Style Examples

Style

Style refers to the to a specific author's methods of using tone, word choice, sentence structure, and voice in the text. Some writers have a very succinct, straight-forward style. Their sentences are simple, to the point, and not wordy. Other writers have a more verbose style. They use an abundance of words and get lost in the description of things. A writer's style of writing can affect our reaction as readers of the text.

The style of writing can also vary depending on the purpose of the writing. A science report should be succinct, straight-forward and focused on the text. A story about your favorite summer vacation is improved if you use a more descriptive style of writing.

Examples of Style:

Examples of Texts with Varying Styles of Writing

William Faulkner has a very descriptive style of writing, and it is easy to get lost in the beauty of the language as he describes minor details-like the dirt and trees outside this door in The Sound and the Fury:

The earth immediately about the door was bare. It had a patina, as though from the soles of bare feet in generations, like old silver or the walls of Mexican houses which have been plastered by hand. Beside the house, shading it in the summer, stood three mulberry trees, the fledged leaves that would later be broad and placid as the palms of hands streaming flatly undulant upon the driving air.

In contrast to Faulkner, Earnest Hemingway does not focus on minor, descriptive details. Rather, his writing style is more straight-forward, as is this passage from A Farewell to Arms:

A doctor came in followed by a nurse. He held something in his two hands that looked like a freshly skinned rabbit and hurried across the corridor with it and in through another door. I went down to the door he had gone into and found them in the room doing things to a new-born child. The doctor held him up for me to see. He held him by the heels and slapped him.

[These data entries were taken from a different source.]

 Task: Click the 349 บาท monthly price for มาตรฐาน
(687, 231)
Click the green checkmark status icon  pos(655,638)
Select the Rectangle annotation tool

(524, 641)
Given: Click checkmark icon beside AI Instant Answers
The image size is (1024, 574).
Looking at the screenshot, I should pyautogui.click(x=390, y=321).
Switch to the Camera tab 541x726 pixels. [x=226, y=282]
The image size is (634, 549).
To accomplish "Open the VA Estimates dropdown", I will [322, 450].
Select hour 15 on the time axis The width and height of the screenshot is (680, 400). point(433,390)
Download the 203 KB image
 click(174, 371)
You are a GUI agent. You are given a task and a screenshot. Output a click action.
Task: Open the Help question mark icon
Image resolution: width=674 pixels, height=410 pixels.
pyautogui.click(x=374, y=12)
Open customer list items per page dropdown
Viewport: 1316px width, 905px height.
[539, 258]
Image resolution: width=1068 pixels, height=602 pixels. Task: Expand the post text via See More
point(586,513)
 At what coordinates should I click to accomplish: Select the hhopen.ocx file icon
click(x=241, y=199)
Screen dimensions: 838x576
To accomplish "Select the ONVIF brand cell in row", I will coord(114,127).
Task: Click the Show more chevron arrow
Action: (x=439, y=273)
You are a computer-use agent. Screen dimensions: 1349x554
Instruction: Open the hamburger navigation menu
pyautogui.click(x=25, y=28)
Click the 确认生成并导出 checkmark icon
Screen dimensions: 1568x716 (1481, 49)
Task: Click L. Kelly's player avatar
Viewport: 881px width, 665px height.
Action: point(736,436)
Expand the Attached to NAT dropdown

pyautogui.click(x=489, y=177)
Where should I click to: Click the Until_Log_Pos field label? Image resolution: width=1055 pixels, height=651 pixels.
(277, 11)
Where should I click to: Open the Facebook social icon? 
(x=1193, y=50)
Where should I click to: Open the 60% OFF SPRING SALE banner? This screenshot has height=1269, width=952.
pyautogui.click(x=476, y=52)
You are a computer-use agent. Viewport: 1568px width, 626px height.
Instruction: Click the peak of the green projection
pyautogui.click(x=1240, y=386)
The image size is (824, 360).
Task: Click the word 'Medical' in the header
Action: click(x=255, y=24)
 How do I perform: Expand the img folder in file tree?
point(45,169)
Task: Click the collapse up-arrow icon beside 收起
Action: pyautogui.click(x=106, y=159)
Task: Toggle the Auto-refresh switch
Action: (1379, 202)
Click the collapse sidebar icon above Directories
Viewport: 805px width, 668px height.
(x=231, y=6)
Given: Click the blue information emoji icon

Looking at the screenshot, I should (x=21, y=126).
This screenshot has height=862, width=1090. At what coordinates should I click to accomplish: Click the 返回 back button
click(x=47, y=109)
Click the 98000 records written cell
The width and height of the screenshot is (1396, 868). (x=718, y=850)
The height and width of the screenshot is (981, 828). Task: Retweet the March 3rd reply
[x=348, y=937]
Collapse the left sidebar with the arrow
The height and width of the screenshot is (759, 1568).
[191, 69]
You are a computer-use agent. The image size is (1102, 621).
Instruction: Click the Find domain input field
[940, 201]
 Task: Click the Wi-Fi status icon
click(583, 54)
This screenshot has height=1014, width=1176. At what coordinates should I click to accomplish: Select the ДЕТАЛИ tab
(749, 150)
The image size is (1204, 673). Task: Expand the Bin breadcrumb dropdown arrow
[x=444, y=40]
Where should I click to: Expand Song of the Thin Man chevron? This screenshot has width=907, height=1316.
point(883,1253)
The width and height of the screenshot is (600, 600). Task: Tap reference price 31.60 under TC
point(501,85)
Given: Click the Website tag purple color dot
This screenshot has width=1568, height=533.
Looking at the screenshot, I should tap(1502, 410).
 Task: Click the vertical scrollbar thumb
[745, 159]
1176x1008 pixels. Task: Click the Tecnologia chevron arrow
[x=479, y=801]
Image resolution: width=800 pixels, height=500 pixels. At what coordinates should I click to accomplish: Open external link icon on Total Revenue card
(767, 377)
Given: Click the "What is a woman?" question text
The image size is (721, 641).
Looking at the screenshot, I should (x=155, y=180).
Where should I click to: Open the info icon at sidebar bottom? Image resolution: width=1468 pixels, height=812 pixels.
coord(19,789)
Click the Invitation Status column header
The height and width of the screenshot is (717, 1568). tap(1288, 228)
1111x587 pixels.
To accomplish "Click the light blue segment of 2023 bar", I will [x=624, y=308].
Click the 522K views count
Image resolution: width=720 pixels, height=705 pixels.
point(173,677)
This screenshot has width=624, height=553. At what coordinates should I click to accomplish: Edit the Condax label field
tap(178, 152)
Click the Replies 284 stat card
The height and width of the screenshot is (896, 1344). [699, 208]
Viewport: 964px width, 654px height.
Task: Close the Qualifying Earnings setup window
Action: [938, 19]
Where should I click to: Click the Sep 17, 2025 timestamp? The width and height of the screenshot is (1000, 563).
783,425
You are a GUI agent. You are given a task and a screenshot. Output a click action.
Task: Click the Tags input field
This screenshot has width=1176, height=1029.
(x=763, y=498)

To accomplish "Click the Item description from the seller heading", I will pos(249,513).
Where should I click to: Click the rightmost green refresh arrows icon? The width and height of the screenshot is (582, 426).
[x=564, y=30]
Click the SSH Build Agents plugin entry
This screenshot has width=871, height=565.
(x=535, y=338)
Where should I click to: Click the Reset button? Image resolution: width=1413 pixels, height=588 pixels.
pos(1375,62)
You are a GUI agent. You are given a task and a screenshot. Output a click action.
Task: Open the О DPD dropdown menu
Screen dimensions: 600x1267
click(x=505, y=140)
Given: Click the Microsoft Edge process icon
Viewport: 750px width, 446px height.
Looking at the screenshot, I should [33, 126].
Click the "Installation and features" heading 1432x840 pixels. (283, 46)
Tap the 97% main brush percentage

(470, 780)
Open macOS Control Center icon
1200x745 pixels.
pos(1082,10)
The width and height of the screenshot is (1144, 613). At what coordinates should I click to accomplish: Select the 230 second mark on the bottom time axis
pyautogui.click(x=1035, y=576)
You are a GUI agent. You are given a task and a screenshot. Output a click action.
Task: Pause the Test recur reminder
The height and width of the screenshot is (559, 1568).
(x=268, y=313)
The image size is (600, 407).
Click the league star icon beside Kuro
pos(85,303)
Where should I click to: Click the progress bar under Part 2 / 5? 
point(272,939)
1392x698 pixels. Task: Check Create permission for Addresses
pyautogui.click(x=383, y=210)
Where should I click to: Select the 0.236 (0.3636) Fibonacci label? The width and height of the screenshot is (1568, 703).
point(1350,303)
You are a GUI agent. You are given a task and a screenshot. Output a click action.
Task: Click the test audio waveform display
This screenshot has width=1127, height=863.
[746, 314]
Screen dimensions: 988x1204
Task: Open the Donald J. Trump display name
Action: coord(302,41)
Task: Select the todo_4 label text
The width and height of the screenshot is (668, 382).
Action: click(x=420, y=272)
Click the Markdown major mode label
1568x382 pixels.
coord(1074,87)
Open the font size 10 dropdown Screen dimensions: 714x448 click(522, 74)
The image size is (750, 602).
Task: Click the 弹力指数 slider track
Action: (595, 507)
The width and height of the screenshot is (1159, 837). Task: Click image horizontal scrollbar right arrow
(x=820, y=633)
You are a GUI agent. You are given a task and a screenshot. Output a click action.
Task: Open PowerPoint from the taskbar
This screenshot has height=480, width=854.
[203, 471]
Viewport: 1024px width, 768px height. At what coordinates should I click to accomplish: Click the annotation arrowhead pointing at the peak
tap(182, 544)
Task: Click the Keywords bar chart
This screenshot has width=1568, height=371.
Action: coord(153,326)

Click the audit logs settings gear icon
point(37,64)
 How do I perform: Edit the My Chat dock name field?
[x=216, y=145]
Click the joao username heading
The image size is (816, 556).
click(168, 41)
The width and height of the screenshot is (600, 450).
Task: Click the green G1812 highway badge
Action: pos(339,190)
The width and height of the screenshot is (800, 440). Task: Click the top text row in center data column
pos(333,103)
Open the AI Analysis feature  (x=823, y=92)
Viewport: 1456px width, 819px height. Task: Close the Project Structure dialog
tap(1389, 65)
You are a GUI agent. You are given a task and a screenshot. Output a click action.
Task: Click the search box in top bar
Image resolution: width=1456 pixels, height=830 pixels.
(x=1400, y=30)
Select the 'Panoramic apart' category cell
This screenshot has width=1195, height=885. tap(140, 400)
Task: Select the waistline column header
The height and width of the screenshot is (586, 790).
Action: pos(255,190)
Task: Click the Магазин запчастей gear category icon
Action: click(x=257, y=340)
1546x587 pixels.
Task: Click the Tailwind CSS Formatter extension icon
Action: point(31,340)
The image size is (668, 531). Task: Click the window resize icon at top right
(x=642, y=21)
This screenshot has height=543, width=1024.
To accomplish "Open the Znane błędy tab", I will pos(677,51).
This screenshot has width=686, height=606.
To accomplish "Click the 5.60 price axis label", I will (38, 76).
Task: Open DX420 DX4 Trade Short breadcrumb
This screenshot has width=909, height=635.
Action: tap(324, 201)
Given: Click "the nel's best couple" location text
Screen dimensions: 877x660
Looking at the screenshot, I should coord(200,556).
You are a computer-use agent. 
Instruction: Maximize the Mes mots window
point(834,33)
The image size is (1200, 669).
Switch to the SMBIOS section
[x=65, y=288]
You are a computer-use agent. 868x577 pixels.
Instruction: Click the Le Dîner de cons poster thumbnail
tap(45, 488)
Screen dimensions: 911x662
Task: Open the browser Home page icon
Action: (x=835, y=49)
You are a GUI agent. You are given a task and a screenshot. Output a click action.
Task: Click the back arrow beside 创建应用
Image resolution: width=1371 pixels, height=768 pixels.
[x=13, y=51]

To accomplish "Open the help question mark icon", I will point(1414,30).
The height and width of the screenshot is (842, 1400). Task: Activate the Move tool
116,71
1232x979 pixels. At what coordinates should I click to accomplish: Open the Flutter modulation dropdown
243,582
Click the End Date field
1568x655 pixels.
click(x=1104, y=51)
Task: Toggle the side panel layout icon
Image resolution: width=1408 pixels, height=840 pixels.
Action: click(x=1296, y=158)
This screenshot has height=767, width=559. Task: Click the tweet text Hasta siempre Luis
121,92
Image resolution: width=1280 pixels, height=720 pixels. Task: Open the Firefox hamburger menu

The following excerpt from Mark Twain's The Adventure of Huckleberry Finn demonstrates a narrative style, but it is also marked by colloquial word choice and the speaking style of a young boy in the American South:

Pretty soon it darkened up and begun to thunder and lighten; so the birds was right about it. Directly it began to rain, and it rained like all fury, too, and I never seen the wind blow so. It was one of these regular summer storms. It would get so dark that it looked all blue-black outside, and lovely, and the rain would thrash along by so thick that the trees off a little ways looked dim and spider-webby; and here would come a blast of wind that would bend the trees down and turn up the pale underside of the leaves...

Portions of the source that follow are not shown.